NEW DELHI, Jan 5 I(BNC) - World Health Organisation Director General Dr A B Tedros has hailed India’s breakthrough in COVID vaccine research and said the country “continues to take decisive action & demonstrate its resolve to end COVID19 pandemic”.
As the world’s largest vaccine producer, he said, India it’s well placed to do so.
The Subject Expert Committee of Central Drugs Standard Control Organisation (CDSCO) has recommended the COVID-19 virus vaccines of Serum Institute of India and Bharat Biotech for Restricted Emergency use. The committee also okayed Cadila Healthcare vaccine for phase-3 trial.
Serum and Bharat Biotech vaccines have to be administered in two doses. All the three vaccines have to be stored at 2-8° C.
The Subject Expert Committee consists of domain knowledge experts from the fields of pulmonology, immunology, microbiology, pharmacology, paediatrics, internal medicine, etc.
In his tweet, Dr Tedors said “If we ACTogether, we can ensure effective & safe vaccines are used to protect the most vulnerable everywhere”. The tweet, tagged to PM Narendra Modi, referred to the ACT initiative of WHO for mobilising and pooling together global resources to tackle the pandemic.
Indin officials said Pune-based Serum Institute has presented a Recombinant Chimpanzee Adenovirus vector vaccine (Covishield) encoding the SARS-CoV-2 Spike (S) glycoprotein with technology transfer from AstraZeneca/Oxford University. The firm submitted safety, immunogenicity and efficacy data generated on 23,745 participants aged ≥ 18 years or older from overseas clinical studies. The overall vaccine efficacy was found to be 70.42%.
Serum has also been granted permission to conduct Phase-II/III clinical trial on 1600 participants within the country. The firm also submitted the interim safety and immunogenicity data generated from this trial and the data was found comparable with the data from the overseas clinical studies. After detailed deliberations Subject Expert Committee has recommended for the grant of permission for restricted use in emergency situation subject to certain regulatory conditions. The clinical trial ongoing within the country by the firm will continue.
Bharat Biotech has developed a Whole Virion Inactivated Corona Virus Vaccine (Covaxin) in collaboration with ICMR and NIV (Pune), from where they received the virus seed strains. This vaccine is developed on Vero cell platform, which has well established track record of safety and efficacy in the country & globally.
The firm has generated safety and immunogenicity data in various animal species such as mice, rats, rabbits, Syrian hamster, and also conducted challenge studies on non-human primates (Rhesus macaques) and hamsters. All these data has been shared by the firm with CDSCO. Phase I and Phase II clinical trials were conducted in approx.800 subjects and the results have demonstrated that the vaccine is safe and provides a robust immune response.
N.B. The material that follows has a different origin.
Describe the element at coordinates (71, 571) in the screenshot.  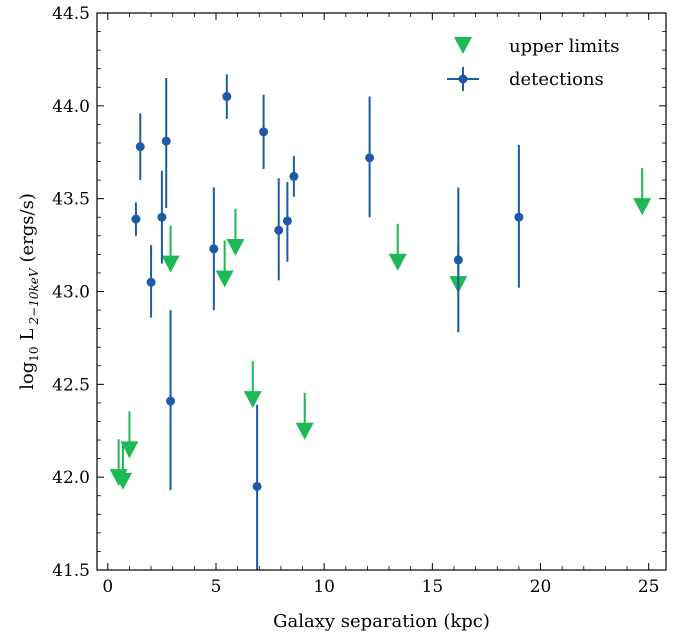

The Phase III efficacy trial was initiated in India in 25,800 volunteers and till date, ~22,500 participants have been vaccinated across the country and the vaccine has been found to be safe as per the data available till date.
The Subject Expert Committee (SEC) has reviewed the data on safety and immunogenicity of the vaccine and recommended for grant of permission for restricted use in emergency situation in public interest as an abundant precaution, in clinical trial mode, to have more options for vaccinations, especially in case of infection by mutant strains. The clinical trial ongoing within the country by the firm will continue.
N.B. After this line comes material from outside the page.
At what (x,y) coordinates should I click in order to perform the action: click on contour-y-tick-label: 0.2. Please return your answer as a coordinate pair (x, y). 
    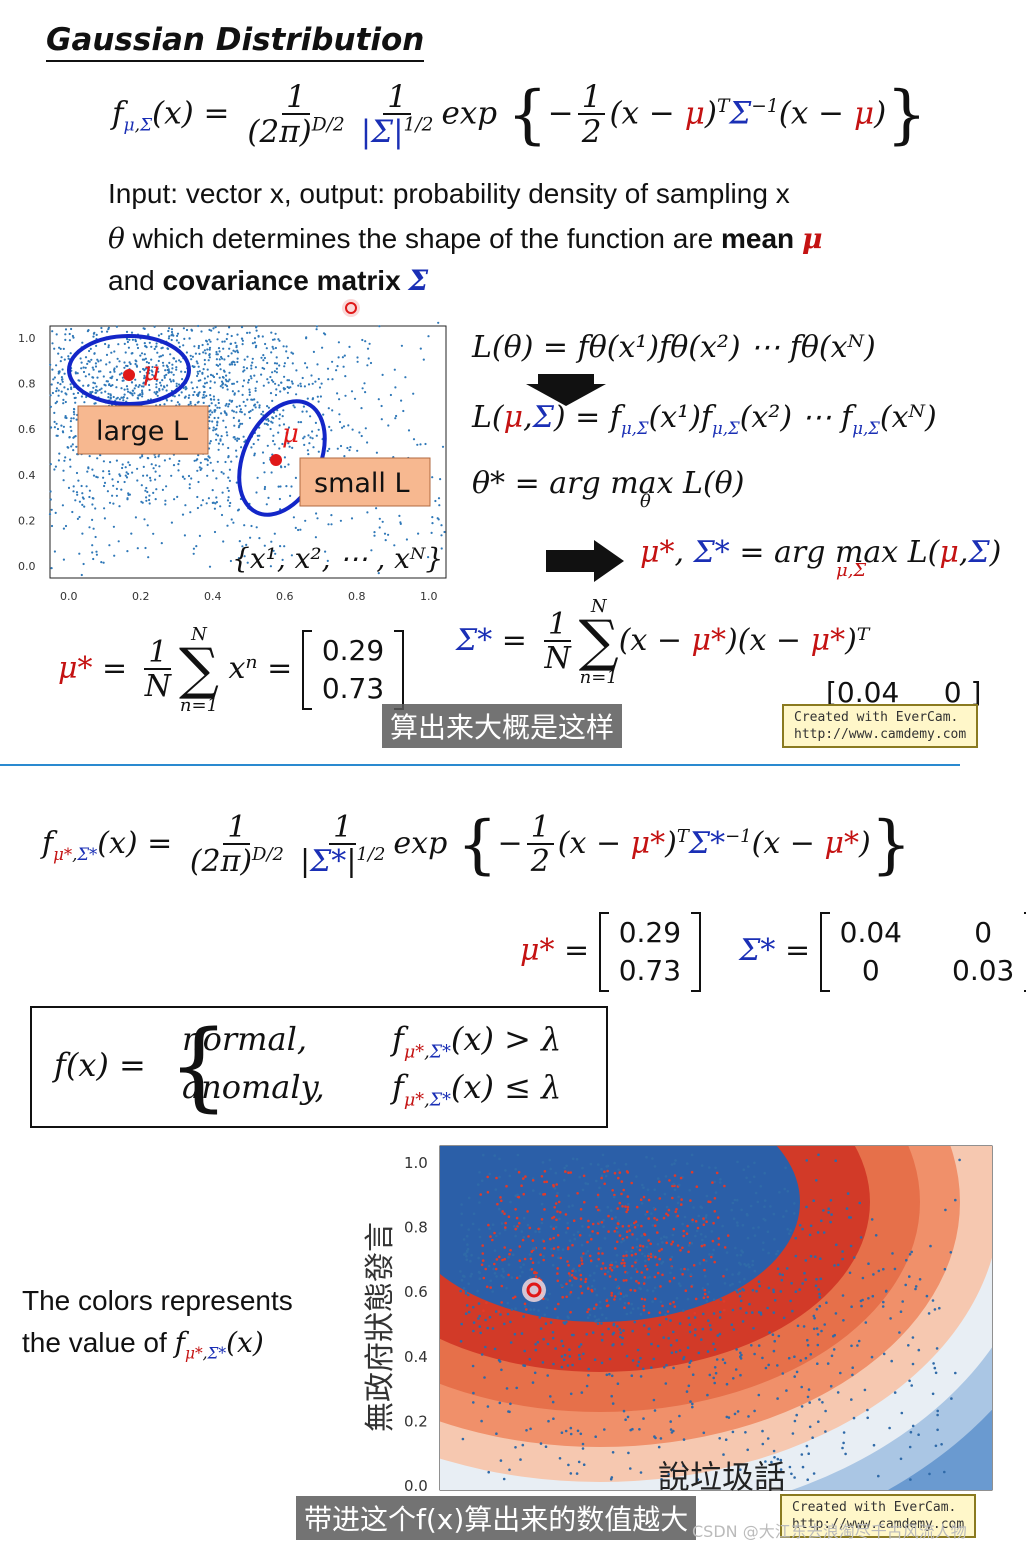
    Looking at the image, I should click on (416, 1421).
M/s Cadila Healthcare Ltd., has developed a Novel Corona Virus-2019-nCov-Vaccine using DNA platform technology. The firm initiated Phase-I/II clinical trial in India in more than 1000 participants which is ongoing. The interim data suggests that the vaccine is safe and immunogenic with three doses when administered intradermally. Accordingly, firm has sought permission to conduct Phase-III clinical trial in 26000 Indian participants, which has been recommended by the Subject Expert Committee.